> [Records for this task]:
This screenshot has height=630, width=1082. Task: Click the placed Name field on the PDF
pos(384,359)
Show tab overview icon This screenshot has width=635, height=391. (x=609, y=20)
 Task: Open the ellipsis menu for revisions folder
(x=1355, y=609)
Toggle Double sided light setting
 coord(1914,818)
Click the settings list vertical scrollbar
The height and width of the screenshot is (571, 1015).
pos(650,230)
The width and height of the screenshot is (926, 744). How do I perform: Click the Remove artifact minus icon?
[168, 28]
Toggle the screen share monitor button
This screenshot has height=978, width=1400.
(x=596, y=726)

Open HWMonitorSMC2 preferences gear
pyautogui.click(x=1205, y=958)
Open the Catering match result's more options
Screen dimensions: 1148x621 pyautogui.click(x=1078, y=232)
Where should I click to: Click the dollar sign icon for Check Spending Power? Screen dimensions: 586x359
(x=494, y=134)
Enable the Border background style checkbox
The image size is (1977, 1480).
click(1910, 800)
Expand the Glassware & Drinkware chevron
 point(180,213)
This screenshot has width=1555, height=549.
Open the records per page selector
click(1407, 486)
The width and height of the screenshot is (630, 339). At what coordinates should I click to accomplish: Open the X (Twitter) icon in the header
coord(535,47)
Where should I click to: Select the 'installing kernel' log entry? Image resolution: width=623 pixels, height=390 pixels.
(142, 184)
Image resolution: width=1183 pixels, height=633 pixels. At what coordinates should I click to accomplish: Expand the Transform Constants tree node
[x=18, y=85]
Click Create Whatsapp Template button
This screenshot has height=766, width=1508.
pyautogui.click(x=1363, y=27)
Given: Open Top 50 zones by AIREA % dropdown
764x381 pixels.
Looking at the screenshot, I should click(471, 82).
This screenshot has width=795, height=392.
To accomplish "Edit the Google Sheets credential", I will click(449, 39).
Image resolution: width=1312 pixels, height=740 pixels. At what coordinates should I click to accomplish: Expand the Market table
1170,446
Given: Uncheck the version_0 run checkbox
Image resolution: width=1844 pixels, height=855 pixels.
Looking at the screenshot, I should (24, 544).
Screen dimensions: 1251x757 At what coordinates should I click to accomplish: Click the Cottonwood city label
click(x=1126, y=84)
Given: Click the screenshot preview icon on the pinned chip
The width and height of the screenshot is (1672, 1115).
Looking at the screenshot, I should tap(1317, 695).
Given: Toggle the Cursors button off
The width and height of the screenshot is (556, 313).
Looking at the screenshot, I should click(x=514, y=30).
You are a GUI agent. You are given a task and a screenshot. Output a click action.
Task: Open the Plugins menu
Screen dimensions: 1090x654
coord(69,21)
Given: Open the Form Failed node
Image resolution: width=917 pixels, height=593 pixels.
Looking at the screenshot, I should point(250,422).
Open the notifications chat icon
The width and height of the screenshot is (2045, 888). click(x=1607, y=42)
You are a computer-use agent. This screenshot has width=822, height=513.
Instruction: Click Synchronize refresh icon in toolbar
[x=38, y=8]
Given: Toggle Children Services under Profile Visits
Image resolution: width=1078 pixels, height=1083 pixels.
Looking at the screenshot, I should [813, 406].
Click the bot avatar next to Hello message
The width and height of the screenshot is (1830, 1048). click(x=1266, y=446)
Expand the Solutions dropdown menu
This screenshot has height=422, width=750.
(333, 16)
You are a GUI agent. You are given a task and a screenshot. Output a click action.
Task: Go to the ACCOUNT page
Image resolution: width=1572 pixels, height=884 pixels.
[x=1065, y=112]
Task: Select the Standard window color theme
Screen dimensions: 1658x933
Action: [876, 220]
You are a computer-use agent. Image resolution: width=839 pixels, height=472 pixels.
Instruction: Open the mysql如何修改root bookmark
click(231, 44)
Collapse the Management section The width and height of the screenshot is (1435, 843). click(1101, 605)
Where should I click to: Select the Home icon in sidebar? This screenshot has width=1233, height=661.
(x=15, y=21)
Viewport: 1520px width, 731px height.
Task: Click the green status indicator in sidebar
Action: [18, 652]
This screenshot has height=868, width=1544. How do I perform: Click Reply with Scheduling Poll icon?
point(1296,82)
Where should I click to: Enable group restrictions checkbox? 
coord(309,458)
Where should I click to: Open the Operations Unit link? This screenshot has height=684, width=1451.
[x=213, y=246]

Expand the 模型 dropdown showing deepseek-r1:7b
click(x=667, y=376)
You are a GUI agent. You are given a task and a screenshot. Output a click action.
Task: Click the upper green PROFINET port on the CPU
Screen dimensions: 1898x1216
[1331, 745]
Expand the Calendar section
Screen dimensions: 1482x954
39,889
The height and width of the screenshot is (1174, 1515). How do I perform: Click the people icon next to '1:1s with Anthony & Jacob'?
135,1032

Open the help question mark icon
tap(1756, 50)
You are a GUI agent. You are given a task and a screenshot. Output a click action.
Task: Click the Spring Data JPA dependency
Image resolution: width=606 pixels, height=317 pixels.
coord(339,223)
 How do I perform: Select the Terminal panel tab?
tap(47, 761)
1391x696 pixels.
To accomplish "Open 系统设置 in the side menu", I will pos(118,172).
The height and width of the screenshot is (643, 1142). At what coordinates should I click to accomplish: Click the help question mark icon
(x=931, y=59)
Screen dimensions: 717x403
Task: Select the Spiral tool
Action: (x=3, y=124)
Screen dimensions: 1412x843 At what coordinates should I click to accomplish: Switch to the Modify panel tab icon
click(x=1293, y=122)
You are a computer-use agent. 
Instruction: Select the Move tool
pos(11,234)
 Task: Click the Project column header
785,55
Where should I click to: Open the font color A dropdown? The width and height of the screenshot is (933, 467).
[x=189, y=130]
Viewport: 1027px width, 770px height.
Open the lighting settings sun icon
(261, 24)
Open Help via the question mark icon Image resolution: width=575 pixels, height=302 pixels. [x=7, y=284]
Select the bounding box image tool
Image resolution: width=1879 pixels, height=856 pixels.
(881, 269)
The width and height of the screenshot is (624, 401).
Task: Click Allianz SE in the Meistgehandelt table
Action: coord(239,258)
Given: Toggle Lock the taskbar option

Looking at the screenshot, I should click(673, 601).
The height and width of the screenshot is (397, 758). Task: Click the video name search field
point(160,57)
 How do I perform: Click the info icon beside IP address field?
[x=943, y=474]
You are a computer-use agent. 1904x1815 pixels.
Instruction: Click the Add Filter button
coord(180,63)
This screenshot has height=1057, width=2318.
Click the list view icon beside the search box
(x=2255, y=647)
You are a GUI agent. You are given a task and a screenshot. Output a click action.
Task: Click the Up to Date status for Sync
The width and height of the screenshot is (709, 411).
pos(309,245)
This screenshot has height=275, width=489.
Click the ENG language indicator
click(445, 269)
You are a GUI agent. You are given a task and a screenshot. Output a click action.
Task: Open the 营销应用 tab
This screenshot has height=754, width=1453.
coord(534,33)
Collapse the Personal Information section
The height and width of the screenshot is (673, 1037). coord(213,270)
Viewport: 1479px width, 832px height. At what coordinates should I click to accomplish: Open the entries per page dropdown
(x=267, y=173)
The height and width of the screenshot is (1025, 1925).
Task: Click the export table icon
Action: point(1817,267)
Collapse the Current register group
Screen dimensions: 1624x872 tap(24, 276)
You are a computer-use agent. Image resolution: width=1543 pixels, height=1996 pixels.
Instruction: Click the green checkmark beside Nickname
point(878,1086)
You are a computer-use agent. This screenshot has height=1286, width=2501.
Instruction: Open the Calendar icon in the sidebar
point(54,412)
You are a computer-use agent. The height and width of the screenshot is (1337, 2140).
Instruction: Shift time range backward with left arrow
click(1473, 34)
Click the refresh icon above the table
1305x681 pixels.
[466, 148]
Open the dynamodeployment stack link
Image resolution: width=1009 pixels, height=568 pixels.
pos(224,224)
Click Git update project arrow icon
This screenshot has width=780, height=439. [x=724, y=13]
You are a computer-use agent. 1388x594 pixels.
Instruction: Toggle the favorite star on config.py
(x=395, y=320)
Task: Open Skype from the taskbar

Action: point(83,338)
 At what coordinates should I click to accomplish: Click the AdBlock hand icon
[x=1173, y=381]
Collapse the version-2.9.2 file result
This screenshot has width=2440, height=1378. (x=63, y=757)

> [Directions]:
Your task is to count the lines of the records that contain "will". Answer with only that number.

> [Result]:
2